Saturday, January 17, 2015

Kapp-and-Trade Unions

In her essay, "On Working Class Environmentalism," Stefania Barca highlighted the formative contribution of K. William Kapp to a conceptual framework of social costs that integrates occupational, environmental and public health research. In his The Social Costs of Private Enterprise  (1950), Kapp advanced the thesis later summarized by Joan Martinez-Alier that, from a business perspective, "externalities are not so much market failures as cost-shifting successes." As Barca explained:
The core idea of the book was that social costs are produced by the internal logic of private business, that is the principle of investment for profit at the individual unit level. In order to maximize profit on a given investment, entrepreneurs need to minimize relative costs: in the existing legal and political structure of the US economy, Kapp observed, entrepreneurs found it possible and profitable to shift the real cost of human and environmental health and safety on third parties, namely the workers and society as a whole.
Barca described Kapp as a "non-orthodox economist." It is useful to pay close attention to precisely which orthodox premises Kapp was deviating from. In  Environmental Disruption and Social Costs: A Challenge to Economics," objected to the treatment by economic theory of "allocation, production, exchange and distribution as if they occurred in an essentially closed and autonomous 'economic' sphere with only minor effects on man’s natural and social environment." Introducing the the concept of "externalities" as an after-thought to this fundamentally flawed analytical framework only serves to create a "false impression that the theory has adequately incorporated the interdependencies at work.":
In short, simplifying assumptions and empty terms create the impression of adequacy but do not solve the problem. They will give us empty conclusions such as that rational allocation and optimal efficiency will be the outcome provided that important external diseconomies (and economies) are absent. Neither the assumptions nor the concepts nor the conclusions can lay claim to any of the virtues of which neo-classical and 'positive' economics have traditionally boasted. They are neither neutral nor objective; they are misleading and apologetic if not consciously so at any rate in effect. Such assumptions and concepts do not reveal but conceal what is actually happening. Moreover, they distract our attention from what is really important and what needs to be investigated. Thus they are preventing us from formulating the problem in an adequate fashion and hence from developing adequate criteria of action and appropriate methods of control.
This ad hoc treatment of social costs as incidental to the feature attractions of economic production, exchange and distribution is only aggravated by the Coasean abstractions of zero transaction costs and comprehensive assignment of property rights. Social costs appear "external" to market exchange precisely because they involve intractable transaction costs and assets for which it difficult or impossible to assign property rights. Wishes are not horses and prisoners do not have angels' wings. Calling a tail a leg doesn't make it one.

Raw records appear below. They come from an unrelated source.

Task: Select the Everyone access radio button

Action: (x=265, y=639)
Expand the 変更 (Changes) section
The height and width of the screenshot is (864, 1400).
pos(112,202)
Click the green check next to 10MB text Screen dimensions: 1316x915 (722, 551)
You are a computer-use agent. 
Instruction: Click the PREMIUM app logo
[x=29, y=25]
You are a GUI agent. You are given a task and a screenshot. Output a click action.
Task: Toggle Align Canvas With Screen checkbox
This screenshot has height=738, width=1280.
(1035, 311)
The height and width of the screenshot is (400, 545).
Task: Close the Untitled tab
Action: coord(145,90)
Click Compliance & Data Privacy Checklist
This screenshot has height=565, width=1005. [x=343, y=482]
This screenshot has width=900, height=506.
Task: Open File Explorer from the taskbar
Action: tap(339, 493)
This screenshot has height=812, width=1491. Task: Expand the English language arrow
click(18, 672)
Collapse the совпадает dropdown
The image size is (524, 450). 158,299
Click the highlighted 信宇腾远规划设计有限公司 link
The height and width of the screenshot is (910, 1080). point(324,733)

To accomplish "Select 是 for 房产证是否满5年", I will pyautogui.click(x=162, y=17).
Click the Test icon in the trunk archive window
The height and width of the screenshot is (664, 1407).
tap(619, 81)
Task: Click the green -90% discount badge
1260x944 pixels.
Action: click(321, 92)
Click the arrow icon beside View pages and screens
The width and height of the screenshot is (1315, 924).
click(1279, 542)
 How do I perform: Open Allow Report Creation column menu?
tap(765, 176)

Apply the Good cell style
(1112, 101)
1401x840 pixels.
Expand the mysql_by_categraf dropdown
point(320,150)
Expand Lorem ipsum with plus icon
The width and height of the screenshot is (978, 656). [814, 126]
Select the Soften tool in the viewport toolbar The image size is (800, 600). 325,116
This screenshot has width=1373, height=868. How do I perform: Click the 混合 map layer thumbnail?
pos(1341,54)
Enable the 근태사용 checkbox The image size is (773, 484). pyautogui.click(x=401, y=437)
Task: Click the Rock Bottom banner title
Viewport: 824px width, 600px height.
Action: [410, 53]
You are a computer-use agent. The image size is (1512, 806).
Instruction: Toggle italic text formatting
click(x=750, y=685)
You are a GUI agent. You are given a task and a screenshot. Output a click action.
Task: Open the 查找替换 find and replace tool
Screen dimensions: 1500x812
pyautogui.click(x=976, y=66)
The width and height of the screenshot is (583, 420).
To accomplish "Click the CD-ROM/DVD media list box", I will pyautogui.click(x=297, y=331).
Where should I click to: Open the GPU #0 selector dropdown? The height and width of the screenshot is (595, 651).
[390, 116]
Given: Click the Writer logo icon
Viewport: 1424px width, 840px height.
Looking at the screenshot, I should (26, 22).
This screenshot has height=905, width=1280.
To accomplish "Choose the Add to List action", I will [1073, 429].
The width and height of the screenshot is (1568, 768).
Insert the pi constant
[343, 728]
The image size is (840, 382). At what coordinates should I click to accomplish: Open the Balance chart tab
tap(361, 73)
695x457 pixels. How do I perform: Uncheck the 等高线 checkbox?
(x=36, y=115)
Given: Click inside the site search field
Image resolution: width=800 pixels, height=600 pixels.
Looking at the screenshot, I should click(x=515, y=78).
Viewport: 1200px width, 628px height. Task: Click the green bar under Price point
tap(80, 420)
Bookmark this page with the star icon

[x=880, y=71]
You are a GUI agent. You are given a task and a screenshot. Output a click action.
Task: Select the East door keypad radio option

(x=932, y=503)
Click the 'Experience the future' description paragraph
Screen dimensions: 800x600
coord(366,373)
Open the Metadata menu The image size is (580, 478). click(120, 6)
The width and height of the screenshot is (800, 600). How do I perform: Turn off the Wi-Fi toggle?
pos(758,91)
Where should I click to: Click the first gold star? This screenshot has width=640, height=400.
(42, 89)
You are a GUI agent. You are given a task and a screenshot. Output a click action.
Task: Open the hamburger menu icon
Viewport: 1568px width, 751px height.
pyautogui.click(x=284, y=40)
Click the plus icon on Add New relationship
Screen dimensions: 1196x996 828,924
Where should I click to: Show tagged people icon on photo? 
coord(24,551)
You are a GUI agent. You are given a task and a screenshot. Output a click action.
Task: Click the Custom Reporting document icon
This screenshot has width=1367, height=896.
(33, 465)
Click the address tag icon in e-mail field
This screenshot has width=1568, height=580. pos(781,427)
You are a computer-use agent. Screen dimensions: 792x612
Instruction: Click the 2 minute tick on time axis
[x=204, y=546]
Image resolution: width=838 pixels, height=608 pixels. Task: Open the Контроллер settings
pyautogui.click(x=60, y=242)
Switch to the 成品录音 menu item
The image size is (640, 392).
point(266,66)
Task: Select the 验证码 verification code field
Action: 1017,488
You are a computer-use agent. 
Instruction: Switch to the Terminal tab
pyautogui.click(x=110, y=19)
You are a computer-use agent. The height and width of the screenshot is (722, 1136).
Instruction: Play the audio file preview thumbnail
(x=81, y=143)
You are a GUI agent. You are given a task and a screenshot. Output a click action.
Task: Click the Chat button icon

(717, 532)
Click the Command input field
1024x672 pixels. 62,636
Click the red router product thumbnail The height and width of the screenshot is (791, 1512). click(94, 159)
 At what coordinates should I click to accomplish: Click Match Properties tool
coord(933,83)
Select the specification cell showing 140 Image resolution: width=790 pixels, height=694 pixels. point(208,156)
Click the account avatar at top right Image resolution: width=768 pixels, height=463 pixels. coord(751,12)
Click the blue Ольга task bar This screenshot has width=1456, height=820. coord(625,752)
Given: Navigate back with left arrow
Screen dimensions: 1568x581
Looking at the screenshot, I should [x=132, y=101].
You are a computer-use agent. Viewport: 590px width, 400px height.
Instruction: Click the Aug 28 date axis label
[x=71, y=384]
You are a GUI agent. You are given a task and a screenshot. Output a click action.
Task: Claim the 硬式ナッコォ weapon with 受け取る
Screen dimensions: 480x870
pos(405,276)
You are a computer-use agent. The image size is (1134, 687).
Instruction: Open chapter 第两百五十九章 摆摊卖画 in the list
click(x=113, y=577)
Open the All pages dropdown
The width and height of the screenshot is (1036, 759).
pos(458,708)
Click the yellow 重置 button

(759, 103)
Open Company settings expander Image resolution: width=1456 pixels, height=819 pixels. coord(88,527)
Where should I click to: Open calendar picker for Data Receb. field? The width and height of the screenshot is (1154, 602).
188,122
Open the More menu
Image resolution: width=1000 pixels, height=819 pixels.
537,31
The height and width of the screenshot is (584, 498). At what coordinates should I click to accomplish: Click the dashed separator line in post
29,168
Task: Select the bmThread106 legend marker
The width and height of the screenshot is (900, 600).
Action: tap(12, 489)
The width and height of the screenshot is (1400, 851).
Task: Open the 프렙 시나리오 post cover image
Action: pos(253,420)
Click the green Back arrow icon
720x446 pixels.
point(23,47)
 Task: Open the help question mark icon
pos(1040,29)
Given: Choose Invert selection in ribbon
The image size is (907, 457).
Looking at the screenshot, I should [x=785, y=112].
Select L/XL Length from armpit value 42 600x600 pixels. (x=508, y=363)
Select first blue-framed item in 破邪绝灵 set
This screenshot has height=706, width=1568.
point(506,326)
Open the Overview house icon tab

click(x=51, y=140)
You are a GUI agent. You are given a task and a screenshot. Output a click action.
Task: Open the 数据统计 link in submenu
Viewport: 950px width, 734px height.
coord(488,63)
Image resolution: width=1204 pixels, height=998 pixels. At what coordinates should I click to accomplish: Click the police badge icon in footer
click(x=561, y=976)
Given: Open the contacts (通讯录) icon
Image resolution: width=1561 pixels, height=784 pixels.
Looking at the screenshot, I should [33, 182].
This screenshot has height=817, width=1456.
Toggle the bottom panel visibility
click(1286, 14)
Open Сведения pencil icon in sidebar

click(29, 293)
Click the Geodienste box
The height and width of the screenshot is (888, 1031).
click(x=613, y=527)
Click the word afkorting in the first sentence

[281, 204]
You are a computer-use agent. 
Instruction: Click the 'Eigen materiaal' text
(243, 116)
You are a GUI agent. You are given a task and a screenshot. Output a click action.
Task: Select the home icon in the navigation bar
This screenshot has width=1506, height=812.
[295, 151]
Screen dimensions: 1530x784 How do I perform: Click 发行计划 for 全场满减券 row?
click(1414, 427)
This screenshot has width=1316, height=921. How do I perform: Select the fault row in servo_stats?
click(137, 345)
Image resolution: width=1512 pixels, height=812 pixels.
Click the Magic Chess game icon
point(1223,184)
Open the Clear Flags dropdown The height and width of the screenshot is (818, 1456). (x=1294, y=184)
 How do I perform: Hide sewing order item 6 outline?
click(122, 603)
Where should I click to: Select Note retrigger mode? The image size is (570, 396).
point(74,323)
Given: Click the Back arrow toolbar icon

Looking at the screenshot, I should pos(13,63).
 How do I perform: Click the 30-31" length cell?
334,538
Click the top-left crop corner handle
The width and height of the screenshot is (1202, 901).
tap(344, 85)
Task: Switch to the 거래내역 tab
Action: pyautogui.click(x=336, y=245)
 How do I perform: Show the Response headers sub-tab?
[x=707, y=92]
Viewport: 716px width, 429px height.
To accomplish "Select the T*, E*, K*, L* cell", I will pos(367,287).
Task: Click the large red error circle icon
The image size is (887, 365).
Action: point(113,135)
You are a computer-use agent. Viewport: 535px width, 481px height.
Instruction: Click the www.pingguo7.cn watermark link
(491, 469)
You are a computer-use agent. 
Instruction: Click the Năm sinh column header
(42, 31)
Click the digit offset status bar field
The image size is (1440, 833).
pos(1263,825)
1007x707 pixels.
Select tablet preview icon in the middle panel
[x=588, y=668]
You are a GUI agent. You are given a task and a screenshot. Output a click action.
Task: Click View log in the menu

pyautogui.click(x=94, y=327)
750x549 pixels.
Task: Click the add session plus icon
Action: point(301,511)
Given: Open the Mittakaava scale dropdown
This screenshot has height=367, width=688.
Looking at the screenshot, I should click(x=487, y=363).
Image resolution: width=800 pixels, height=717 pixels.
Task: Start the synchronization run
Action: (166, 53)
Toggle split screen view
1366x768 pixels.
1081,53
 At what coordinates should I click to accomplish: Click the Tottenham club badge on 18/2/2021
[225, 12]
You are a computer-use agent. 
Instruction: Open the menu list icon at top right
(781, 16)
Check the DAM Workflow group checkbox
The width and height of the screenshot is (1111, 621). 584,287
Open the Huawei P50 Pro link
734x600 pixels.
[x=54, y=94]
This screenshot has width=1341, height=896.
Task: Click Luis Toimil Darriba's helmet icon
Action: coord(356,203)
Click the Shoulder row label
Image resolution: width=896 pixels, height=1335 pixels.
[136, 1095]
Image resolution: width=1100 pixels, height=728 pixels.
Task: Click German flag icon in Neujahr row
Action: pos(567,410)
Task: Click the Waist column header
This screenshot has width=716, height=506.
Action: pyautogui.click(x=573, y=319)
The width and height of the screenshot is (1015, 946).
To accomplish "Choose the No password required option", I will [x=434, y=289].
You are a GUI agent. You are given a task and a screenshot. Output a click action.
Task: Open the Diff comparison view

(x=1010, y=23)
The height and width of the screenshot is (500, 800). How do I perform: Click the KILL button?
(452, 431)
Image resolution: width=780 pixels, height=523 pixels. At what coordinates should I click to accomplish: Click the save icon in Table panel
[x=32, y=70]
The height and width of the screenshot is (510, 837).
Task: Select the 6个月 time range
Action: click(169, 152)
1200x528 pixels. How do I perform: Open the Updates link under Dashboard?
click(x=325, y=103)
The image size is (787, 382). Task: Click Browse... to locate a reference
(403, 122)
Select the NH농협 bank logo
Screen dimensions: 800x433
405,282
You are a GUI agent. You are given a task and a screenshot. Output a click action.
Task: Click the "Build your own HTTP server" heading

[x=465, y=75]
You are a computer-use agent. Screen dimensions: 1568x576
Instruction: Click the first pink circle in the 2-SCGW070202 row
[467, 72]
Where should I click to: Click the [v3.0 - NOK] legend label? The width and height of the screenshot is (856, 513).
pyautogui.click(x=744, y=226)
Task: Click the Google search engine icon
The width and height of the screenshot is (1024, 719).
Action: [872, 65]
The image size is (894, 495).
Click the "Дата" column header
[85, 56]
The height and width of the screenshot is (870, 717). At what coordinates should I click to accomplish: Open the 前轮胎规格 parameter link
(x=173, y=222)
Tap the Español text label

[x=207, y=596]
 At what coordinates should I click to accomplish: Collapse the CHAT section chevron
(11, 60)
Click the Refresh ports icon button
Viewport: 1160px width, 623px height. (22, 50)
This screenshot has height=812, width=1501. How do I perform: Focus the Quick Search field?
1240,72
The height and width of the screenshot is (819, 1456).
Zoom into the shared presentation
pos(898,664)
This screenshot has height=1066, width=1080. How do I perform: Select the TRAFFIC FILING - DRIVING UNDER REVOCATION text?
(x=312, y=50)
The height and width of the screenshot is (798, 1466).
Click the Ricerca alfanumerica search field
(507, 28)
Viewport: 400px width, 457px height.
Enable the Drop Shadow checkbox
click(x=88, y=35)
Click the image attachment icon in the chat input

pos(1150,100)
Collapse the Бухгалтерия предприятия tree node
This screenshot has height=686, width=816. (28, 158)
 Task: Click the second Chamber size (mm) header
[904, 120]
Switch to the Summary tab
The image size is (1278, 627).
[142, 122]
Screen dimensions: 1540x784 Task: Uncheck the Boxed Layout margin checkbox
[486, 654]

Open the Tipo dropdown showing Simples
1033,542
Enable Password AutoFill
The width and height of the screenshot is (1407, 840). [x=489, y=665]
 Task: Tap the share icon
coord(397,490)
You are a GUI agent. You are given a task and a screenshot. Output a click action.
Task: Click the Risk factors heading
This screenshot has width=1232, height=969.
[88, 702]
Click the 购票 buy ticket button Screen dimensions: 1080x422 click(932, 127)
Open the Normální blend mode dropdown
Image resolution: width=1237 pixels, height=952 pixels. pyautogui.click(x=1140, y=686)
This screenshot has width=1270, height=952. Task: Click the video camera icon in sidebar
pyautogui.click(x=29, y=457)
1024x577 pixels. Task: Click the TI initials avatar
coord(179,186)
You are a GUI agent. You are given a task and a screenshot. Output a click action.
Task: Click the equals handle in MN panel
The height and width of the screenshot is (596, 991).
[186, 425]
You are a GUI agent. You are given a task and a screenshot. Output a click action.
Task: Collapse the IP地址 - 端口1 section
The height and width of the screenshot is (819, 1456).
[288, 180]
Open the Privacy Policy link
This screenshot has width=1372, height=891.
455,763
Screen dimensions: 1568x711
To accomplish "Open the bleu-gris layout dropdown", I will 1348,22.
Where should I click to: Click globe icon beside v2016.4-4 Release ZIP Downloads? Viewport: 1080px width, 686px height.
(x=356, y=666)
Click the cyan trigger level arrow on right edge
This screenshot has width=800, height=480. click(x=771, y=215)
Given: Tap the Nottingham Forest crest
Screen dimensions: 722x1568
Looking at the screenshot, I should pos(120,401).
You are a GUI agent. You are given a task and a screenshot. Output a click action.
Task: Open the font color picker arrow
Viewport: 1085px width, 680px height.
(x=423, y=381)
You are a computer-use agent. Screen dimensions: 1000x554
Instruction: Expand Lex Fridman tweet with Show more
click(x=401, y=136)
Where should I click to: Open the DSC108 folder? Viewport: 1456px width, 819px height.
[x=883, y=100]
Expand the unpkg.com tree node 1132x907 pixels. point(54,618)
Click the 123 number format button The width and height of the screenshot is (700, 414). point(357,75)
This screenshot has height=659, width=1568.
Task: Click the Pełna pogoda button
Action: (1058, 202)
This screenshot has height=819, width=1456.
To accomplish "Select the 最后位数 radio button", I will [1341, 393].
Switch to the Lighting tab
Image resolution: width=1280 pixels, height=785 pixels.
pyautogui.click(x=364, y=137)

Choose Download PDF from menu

It would be easy, though, to overstate Kapp's deviation from orthodoxy and arguable that he does so in the above excerpt. Alfred Marshall was himself critical of the over-reliance on and misuse of static analysis. At the time Kapp's Social Costs of Private Enterprise was published in 1950, Institutionalist and Keynesian economists where influential both academically and in policy. Kapp's notion of cost-shifting was adopted from John Maurice Clark, who considered himself "enough of an 'institutionalist' (whatever that may mean) to have more than a lurking distrust of formulas and equations. But not enough of an institutionalist to ignore their importance..." Clark was the son of John Bates Clark, one of the pioneers of the "orthodox" marginal productivity theory.

In the years since Clark and Kapp were writing the lurking distrust has dissipated and the orthodoxy has become more rigid (in the name of "rigor"). Formerly, Robert Prasch has pointed out, the "divergence between the firm's and society's perspectives on the cost of labor was once widely understood and discussed in the economics literature." Today, however, "economists have simply dropped the concept of labor's social cost." Under idealized assumptions of perfect information, completely defined property rights and costless transactions "cost-shifting without compensation can not readily occur." In short, Kapp's caricature of the orthodoxy has become a reality.

The collective-bargaining implications of the social cost of labor are profound and far reaching. If only the wages, benefits and working conditions of currently-employed workers are on the bargaining table, then social costs and cost-shifting are expressly excluded. On the other hand, bargaining with a single employer over social cost shifting threatens to undermine that employer's competitiveness. This would appear to raise the necessity for some form of sectoral bargaining that addresses environmental and social justice issues.